[https://nvbugs/5472947][fix] wait on isend handles before reusing buffers (#7462)

Signed-off-by: Anurag Mukkara <134339030+amukkara@users.noreply.github.com>
2026-01-14 06:27:45 +08:00 · 2025-09-03 13:20:02 +05:30 · 2025-09-03 13:20:02 +05:30 · ae5136831f
commit ae5136831f
parent 79d93f9419
1 changed files with 9 additions and 4 deletions
--- a/tensorrt_llm/_torch/pyexecutor/py_executor.py
+++ b/tensorrt_llm/_torch/pyexecutor/py_executor.py
@ -859,8 +859,7 @@ class PyExecutor:
                    # Send tokens to next pp rank (w.r.t model forward direction)
                    # Second last rank does not need to since last rank has original decoded tokens
                    if not self.dist.is_second_last_pp_rank:
-                        if self.send_handles[prev_microbatch_id] is not None:
-                            self.send_handles[prev_microbatch_id].wait()
+                        self.wait_on_pp_send_handles(prev_microbatch_id)
                        self.send_handles[
                            prev_microbatch_id] = self.dist.isend_object(
                                sample_state.host,
@ -892,6 +891,8 @@ class PyExecutor:
                        self.resource_manager.update_resources(
                            previous_scheduled_batch)
                        self._remove_inflight_ids(previous_scheduled_batch)
+
+                    self.wait_on_pp_send_handles(prev_microbatch_id)
                    self.micro_batches[prev_microbatch_id] = None

                if self.kv_cache_transceiver and self.ctx_in_transmission_requests:
@ -905,6 +906,11 @@ class PyExecutor:
                                             self.active_requests,
                                             previous_batch)

+    def wait_on_pp_send_handles(self, microbatch_id):
+        if self.send_handles[microbatch_id] is not None:
+            self.send_handles[microbatch_id].wait()
+            self.send_handles[microbatch_id] = None
+
    def _prepare_and_schedule_batch(self):
        new_requests = self._fetch_and_activate_new_requests()
        if self.should_stop_processing:
@ -1821,8 +1827,7 @@ class PyExecutor:
                req.py_result = py_result

        elif self.dist.is_last_pp_rank and len(finished_reqs):
-            if self.send_handles[prev_microbatch_id] is not None:
-                self.send_handles[prev_microbatch_id].wait()
+            self.wait_on_pp_send_handles(prev_microbatch_id)
            self.send_handles[prev_microbatch_id] = self.dist.isend_object(
                [r.py_result for r in finished_reqs],
                dest=self.dist.next_pp_rank,

- _GIVEN INSTRUCTION 1_
In the commit, what does the new method wait_on_pp_send_handles set the send handle to after waiting on it?
- _GIVEN INSTRUCTION 2_
Decide whether each statement agrees with the commit, answering yes or no and quoting the deciding words: (a) The commit changes a single file. (b) The second last pipeline rank sends tokens to the next rank. (c) The commit's parent is 79d93f9419.
Answer from the commit alone; the rows play no part here.

- _DATA EXTRACT_
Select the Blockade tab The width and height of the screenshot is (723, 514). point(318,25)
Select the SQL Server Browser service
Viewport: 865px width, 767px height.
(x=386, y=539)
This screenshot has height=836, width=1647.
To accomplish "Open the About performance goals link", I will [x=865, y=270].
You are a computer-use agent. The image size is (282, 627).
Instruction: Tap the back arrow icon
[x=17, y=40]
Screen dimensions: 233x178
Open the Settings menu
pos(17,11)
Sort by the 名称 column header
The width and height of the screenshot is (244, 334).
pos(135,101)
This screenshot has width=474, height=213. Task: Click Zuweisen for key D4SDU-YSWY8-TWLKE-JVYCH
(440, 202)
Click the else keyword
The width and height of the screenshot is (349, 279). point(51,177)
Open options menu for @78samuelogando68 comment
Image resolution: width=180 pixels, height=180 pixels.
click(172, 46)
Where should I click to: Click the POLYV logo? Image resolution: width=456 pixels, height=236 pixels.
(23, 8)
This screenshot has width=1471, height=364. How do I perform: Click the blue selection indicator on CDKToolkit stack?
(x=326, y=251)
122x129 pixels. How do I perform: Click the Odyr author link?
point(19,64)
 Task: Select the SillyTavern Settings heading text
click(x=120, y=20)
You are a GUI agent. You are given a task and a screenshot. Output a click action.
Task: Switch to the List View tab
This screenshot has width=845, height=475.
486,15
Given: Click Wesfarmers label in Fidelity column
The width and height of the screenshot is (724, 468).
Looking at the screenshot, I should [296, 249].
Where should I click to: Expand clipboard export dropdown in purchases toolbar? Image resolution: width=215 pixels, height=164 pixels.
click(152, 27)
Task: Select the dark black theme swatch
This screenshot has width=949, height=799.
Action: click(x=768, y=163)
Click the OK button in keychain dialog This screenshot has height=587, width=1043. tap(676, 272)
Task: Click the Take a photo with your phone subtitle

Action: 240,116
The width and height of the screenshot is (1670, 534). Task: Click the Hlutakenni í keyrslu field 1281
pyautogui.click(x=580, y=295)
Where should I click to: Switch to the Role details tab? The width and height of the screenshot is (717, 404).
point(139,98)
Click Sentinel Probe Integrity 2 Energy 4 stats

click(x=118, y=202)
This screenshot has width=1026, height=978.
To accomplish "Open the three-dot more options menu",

- _COMPLETE OUTPUT 1_
It sets it to None.

- _COMPLETE OUTPUT 2_
(a) Yes: "1 changed files with 9 additions and 4 deletions"
(b) No: "Second last rank does not need to since last rank has original decoded tokens"
(c) Yes: "parent 79d93f9419"